## DATA TO EXAMINE:
___

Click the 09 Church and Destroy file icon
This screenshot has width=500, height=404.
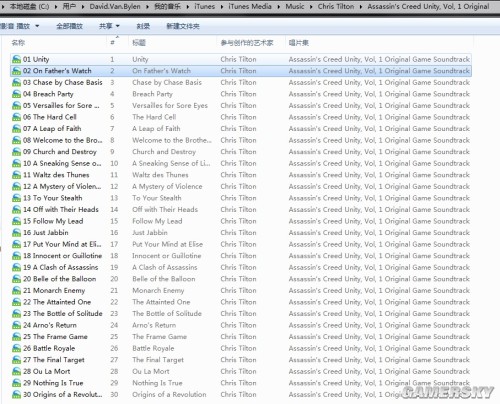[16, 152]
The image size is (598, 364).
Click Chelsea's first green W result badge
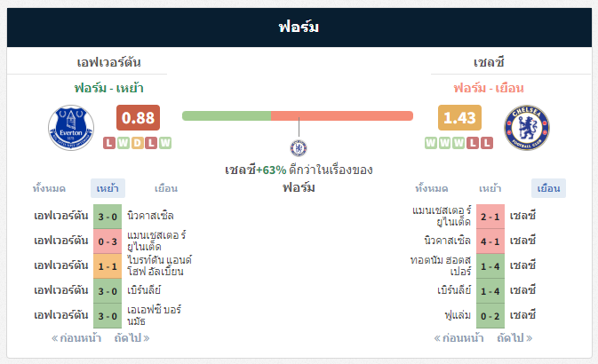tap(431, 143)
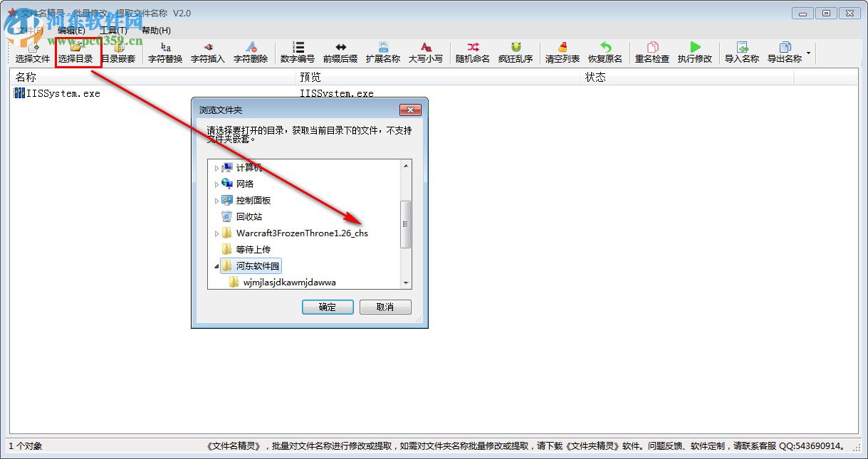Collapse the 河东软件园 folder node
Screen dimensions: 868x459
(x=216, y=266)
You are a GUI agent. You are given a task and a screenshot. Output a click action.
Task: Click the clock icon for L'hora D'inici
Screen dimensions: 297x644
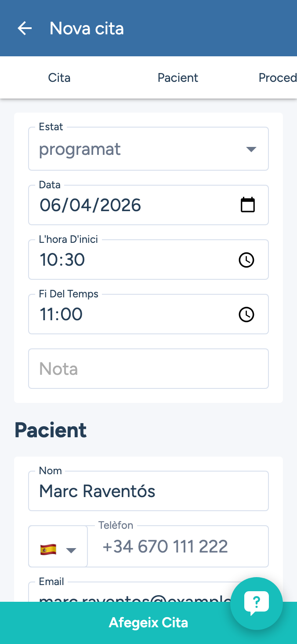[x=246, y=260]
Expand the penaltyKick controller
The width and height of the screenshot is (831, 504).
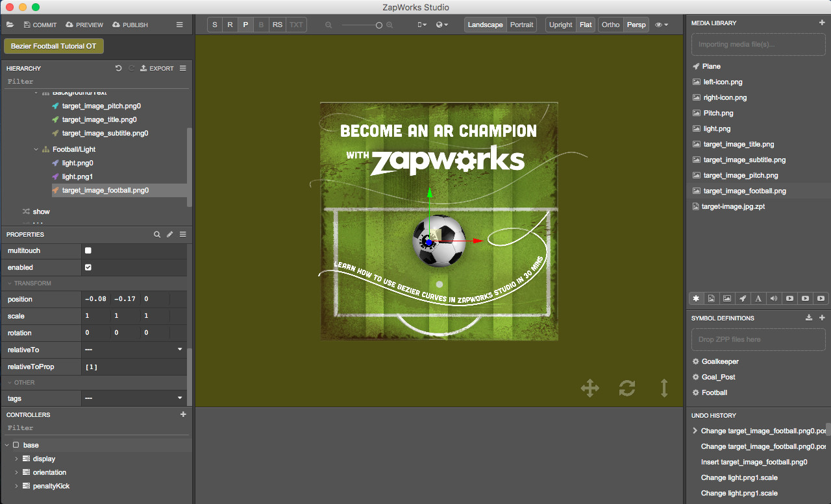click(x=16, y=485)
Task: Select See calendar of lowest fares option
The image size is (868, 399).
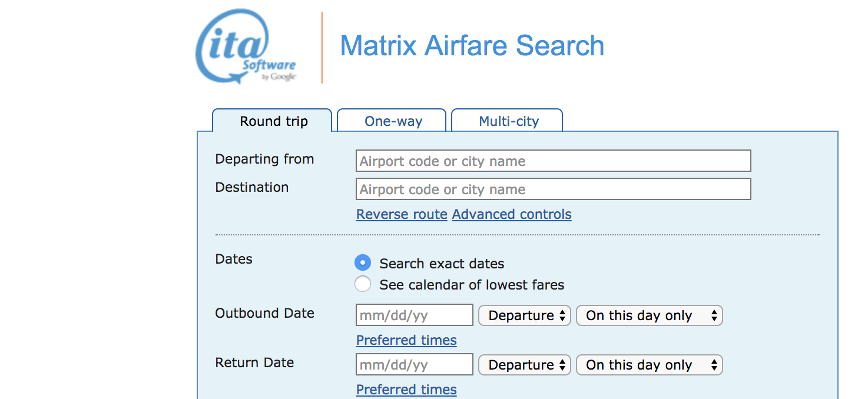Action: pos(363,284)
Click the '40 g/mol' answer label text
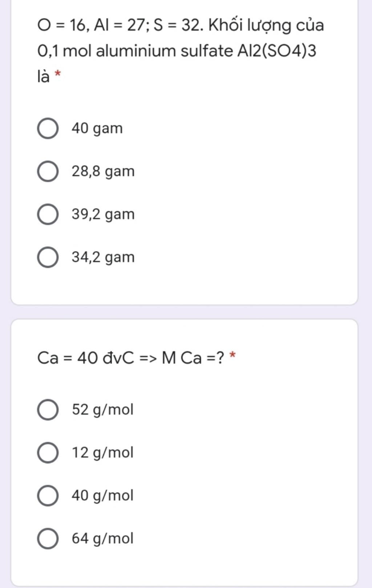372x588 pixels. (103, 496)
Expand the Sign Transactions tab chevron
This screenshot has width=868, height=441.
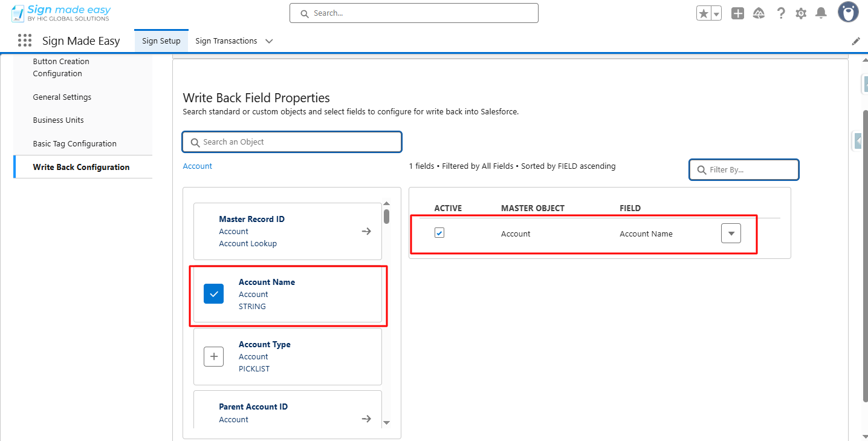click(269, 41)

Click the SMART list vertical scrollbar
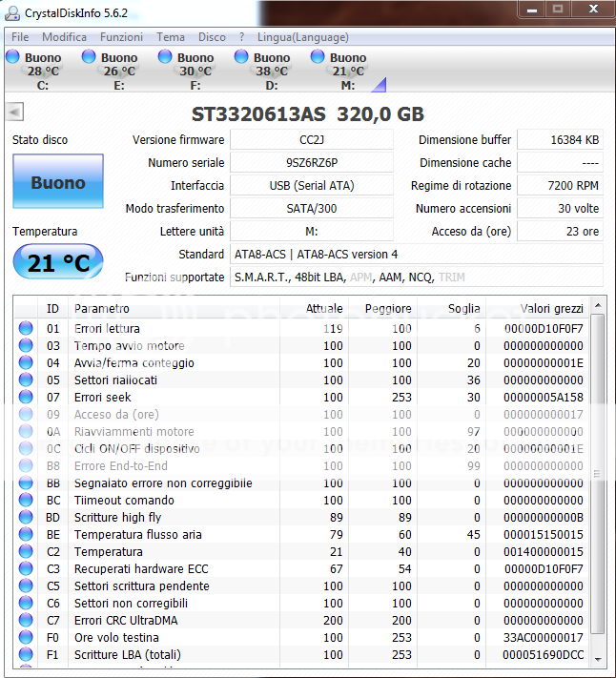point(598,477)
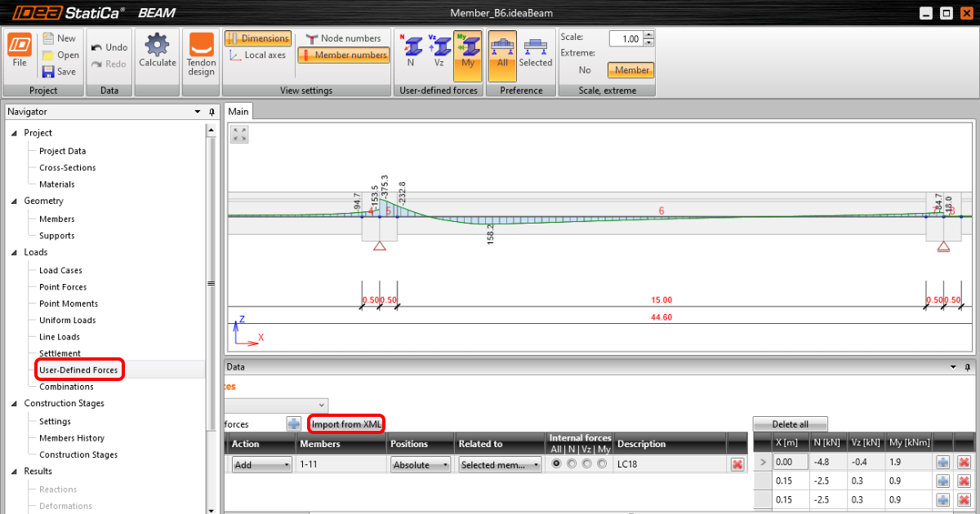
Task: Open the Related to dropdown
Action: coord(500,463)
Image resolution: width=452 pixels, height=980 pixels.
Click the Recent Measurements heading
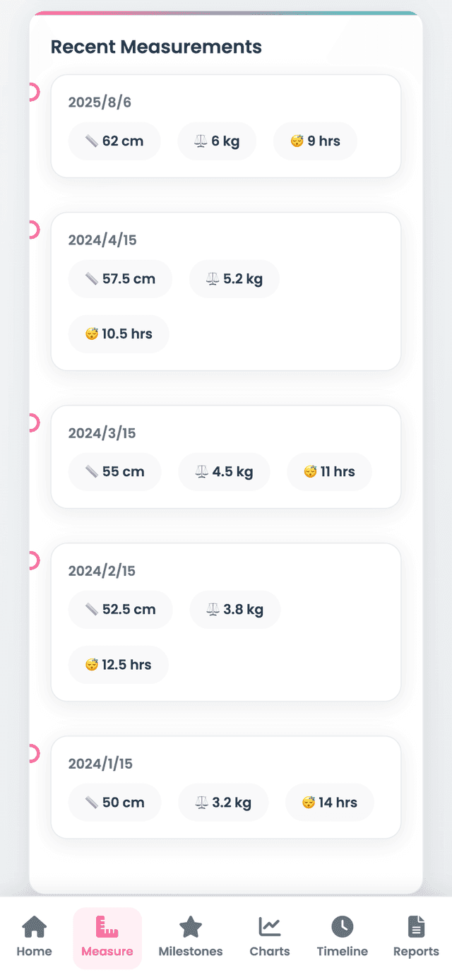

___

Copy the records exactly as they appear, excluding images.

## RESULT OF THIS TASK:
Click the 09 Church and Destroy file icon
This screenshot has width=500, height=404.
[16, 152]
The image size is (598, 364).
Click Chelsea's first green W result badge
tap(431, 143)
Collapse the 河东软件园 folder node
Screen dimensions: 868x459
(x=216, y=266)
You are a GUI agent. You are given a task and a screenshot. Output a click action.
Task: Click the clock icon for L'hora D'inici
Screen dimensions: 297x644
[x=246, y=260]
Expand the penaltyKick controller
The width and height of the screenshot is (831, 504).
click(x=16, y=485)
Task: Select See calendar of lowest fares option
The image size is (868, 399).
Action: pos(363,284)
Click the '40 g/mol' answer label text
372x588 pixels. (103, 496)
Expand the Sign Transactions tab chevron
This screenshot has width=868, height=441.
click(269, 41)

Click the SMART list vertical scrollbar
point(598,477)
Task: Open the Related to dropdown
Action: coord(500,463)
Image resolution: width=452 pixels, height=980 pixels.
Click the Recent Measurements heading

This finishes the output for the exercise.